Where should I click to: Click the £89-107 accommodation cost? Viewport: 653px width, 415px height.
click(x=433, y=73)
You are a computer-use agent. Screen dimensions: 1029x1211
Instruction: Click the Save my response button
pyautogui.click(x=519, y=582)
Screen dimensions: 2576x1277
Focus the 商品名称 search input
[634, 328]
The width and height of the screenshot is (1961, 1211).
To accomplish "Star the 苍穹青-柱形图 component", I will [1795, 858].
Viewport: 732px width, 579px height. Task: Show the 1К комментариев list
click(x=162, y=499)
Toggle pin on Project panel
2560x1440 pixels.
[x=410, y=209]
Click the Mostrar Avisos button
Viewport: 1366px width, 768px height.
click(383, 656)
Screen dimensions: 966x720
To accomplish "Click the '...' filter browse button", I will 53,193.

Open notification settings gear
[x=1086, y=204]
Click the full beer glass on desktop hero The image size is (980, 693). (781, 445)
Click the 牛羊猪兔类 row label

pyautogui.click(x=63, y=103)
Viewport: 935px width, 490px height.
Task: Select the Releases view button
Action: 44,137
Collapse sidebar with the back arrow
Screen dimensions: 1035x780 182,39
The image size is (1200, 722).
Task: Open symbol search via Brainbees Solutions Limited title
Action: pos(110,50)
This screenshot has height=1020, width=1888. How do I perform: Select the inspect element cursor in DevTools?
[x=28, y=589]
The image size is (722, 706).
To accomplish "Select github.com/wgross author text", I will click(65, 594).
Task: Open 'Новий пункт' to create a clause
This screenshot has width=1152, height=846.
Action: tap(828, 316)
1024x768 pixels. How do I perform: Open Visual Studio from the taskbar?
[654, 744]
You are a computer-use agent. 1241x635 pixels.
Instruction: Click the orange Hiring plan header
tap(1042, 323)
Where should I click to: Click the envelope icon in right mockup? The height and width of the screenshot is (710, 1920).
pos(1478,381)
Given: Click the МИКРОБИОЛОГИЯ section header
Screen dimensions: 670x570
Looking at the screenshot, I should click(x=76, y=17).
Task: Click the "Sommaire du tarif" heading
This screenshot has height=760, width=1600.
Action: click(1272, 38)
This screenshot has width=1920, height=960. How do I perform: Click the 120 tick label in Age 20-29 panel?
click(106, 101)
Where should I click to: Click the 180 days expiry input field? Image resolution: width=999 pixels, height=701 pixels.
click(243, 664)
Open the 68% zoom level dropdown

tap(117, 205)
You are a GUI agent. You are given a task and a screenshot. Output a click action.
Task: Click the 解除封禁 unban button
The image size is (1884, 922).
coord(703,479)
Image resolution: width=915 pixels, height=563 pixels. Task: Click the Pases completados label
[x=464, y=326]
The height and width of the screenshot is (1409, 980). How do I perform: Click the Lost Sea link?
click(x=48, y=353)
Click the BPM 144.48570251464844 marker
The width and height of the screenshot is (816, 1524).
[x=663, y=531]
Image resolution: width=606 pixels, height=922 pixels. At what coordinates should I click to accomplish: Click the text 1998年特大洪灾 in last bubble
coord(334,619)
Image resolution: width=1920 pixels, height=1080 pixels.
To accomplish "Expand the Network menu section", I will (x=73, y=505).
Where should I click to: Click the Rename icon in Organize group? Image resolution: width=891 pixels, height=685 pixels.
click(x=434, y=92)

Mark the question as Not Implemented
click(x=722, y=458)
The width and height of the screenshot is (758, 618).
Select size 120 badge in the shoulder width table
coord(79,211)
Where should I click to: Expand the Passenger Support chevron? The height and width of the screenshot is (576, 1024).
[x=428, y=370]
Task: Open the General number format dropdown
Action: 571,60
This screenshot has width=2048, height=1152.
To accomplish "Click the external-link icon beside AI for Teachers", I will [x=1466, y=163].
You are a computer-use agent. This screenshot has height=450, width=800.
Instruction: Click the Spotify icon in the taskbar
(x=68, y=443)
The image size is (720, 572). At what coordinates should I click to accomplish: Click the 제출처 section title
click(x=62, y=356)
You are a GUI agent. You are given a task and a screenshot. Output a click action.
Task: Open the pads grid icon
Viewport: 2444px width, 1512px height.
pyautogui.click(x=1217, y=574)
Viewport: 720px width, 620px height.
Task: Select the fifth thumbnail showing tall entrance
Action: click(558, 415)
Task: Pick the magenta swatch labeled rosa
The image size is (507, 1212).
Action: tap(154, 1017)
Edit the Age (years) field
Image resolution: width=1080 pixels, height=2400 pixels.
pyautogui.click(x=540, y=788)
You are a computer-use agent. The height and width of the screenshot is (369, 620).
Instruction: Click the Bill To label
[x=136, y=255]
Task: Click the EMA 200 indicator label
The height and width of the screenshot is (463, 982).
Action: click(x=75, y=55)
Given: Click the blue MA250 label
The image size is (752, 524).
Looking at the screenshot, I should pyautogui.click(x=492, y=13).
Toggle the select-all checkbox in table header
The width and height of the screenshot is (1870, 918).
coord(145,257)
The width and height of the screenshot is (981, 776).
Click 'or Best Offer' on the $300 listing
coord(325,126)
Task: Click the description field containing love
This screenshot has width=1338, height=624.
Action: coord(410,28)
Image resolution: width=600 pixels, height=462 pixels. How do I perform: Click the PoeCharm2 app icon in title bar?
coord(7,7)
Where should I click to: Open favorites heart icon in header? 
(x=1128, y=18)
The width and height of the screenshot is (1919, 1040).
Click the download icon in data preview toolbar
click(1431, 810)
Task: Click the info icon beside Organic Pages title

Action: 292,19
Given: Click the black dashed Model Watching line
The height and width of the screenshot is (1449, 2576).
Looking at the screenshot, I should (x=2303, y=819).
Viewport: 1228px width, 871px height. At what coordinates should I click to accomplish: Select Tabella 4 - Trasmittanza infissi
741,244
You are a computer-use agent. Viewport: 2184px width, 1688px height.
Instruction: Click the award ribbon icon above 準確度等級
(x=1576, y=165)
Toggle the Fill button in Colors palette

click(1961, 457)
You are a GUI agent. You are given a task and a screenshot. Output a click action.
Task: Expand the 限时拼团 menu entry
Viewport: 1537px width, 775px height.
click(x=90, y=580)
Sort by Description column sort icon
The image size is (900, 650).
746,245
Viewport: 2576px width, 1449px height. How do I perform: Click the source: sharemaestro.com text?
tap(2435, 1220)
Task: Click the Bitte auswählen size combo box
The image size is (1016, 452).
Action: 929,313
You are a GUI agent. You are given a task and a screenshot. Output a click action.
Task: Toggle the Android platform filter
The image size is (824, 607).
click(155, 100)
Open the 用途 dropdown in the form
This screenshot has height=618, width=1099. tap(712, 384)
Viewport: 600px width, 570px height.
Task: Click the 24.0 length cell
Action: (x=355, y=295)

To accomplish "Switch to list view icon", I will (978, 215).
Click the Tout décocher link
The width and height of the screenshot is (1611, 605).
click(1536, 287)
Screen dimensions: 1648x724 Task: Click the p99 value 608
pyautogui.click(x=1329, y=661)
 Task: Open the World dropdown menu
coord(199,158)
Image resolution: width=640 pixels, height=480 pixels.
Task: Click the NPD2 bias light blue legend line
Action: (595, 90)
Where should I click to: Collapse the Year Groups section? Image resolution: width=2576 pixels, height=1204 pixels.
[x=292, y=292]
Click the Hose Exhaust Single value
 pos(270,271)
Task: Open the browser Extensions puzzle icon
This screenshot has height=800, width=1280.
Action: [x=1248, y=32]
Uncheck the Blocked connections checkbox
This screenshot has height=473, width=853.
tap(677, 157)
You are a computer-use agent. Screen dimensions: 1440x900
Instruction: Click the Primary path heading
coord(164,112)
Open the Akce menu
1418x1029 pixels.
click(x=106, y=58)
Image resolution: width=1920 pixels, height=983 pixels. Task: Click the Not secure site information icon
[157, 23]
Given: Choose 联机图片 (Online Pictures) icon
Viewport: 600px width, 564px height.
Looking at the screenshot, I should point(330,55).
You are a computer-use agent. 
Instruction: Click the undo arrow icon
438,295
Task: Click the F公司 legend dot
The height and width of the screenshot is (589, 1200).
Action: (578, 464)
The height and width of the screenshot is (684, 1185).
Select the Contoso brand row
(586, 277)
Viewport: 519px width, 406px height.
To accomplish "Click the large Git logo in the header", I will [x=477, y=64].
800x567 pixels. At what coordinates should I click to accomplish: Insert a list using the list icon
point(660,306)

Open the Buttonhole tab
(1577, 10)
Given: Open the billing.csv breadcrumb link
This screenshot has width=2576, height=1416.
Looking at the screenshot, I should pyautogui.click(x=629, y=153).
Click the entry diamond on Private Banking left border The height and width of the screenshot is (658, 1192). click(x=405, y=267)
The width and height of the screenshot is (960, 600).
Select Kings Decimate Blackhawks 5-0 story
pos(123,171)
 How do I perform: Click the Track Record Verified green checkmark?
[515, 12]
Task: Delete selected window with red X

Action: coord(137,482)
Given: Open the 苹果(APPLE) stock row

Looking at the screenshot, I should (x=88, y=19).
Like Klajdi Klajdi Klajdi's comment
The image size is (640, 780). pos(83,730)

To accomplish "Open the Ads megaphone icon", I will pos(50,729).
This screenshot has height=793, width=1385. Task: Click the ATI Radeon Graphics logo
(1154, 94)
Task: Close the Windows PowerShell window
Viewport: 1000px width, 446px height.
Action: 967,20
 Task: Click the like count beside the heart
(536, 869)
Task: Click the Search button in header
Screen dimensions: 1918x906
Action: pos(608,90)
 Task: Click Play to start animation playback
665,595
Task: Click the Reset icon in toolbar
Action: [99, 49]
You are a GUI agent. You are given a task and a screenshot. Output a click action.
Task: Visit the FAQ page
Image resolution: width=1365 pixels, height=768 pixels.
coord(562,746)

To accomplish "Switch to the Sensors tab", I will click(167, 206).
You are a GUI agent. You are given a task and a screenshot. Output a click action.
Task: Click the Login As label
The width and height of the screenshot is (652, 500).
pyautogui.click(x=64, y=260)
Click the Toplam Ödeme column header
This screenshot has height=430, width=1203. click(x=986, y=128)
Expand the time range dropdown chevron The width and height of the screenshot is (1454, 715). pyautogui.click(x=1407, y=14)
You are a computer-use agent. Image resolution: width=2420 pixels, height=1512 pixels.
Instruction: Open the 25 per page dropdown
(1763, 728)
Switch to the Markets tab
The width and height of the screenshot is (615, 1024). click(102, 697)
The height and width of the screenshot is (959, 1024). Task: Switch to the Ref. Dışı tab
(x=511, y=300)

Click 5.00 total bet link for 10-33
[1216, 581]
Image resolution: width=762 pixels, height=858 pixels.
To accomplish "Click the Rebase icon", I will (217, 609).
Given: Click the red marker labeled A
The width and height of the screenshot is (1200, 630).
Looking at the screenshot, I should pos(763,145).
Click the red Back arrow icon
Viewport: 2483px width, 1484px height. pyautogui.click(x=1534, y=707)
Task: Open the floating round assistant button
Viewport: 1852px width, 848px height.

━━━━━━━━

## Aim of the task
Find every line above that contains the word "what", and copy each of those lines in full.

## Response to this exercise
Image resolution: width=606 pixels, height=922 pixels. At what coordinates should I click to accomplish: Click the text 1998年特大洪灾 in last bubble
The image size is (720, 572). At what coordinates should I click to accomplish: Click the 제출처 section title
Viewport: 1228px width, 871px height. At what coordinates should I click to accomplish: Select Tabella 4 - Trasmittanza infissi
800x567 pixels. At what coordinates should I click to accomplish: Insert a list using the list icon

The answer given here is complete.